Climate hysteria now a summer tradition

BRITAIN'S late, and much lamented, humour magazine Punch once ran a cartoon showing a bowler-hatted chap standing on London's meteorological bureau steps.

The apparently astonished weather forecaster, furled umbrella in hand, glances around wide-eyed and incredulous above the line drawing's caption: "Snow? In January?"

The cartoon was not only a comment on the Pommie weather bureau's legendary inability (up to and including the 1960s, at least) of fulfilling its primary function in forecasting the weather but also the British unpreparedness to cope with extreme winter conditions.
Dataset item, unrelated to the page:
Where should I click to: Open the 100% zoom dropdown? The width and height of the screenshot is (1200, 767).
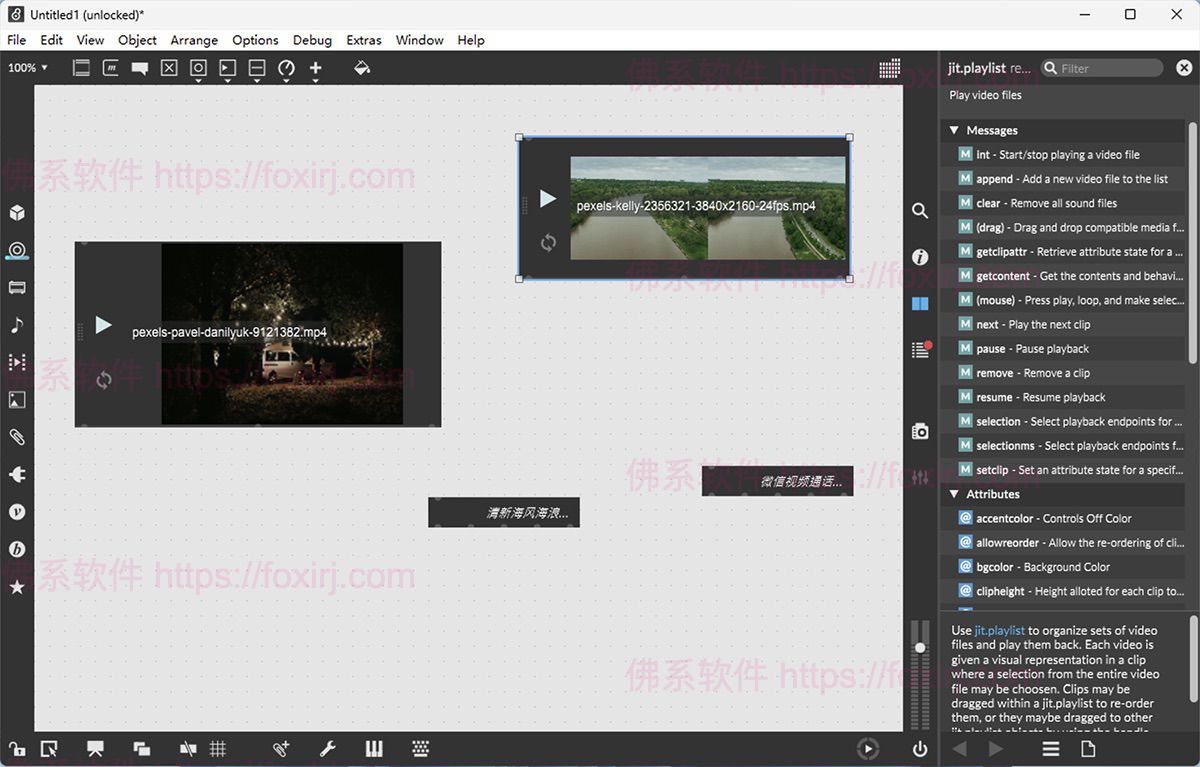click(28, 68)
Outdoor plumbing pipes went unlagged and the Poms acted as if they resided in a perpetually warm, if somewhat wet, wonderland surprisingly interrupted by snow and slush.

The cartoon concerning the predictability of seasons comes to mind with the prevailing hot and steamy prevailing conditions in the capital city of New South Wales.

For there is much alarm, even despondency, concerning various recent heatwaves that have rocked Sydney.

Let alone the surrounding countryside seeing bushfires erupt all over a tinder-dry state.

Yet the weird aspect as far as any Tasmanian abroad is concerned is how New South Welshpersons have reacted with naked hysteria considering the predictability at this annual heatwave.

Winter? Cold, check, switch the electric blanket to 7. Summer? Hot, double check, head for the beach.

Now any warmth whatsoever and it's down to climate change.

Granted, temperatures do not often go post-40 degrees here even if there are firm historical precedents.

A correspondent to the Sydney Morning Herald, Barry Anderson, of Roseville, last week pointed out that marine captain and meteorologist Watkin Tench once recorded temperatures of up to 42.8 degrees - on December 27, 1790.

"Sydney was about as hot (in 1790) as the hottest day the First Fleeters experienced in their first four years," Anderson says.

Which has done nothing to placate modern-day global warming cultists.

One writer to a Sydney newspaper, for example, feared she was "starting a bushfire in my own head".

The correspondent said she had "spent the day cowering in the mall" (air-conditioned) followed by a movie in a theatre (ditto).

And all, she reckoned, owing to climate change.

Another writer went to certain lengths to explain how he had tried to "explain to my prostrate cat" why the heat was because of "climate- changing gases".

Less agitated commentators may well have pointed out that the prevailing sweltering conditions were the result of two years of rainy La Nina weather cycles followed by a four-month unusually dry spell.

In the meantime, the media has played its role in keeping what the UK's Sun newspaper once headlined "PHEW WHAT A SCORCHER" hysteria alive.

Apparently, Sydney ice-cream trucks could not hit the rapidly melting bitumen because the vehicles' compressors didn't like it too hot.

"You could blow a compressor and it's going to cost you two grand," Sydney Ice-Cream business owner Ned Qutami told the Herald.

And the mercury was obviously squirting from the top of the thermometer in Oodnadatta with newspapers doing the old "cracking an egg on the road" trick to see if it fried.

Hey, guess what? That googy egg did, and if that ain't positive proof of climate change, well, we'll eat our tropical-issue khaki shorts.

All fun and games must end, of course, even for global warming cultists and their gullible fans.

Autumn and winter follow hot summers and weather alarmists will be forced to fold their circus tents until next year.

Meanwhile, more news on the weather front from the British Met which this week admitted that, er, its forecast of global warming up to 2017 must be tweaked downward to the extent that it did not think there would be any.

You can see the Pommie Met bloke standing on the bureau steps exclaiming: "Climate change? Don't think so."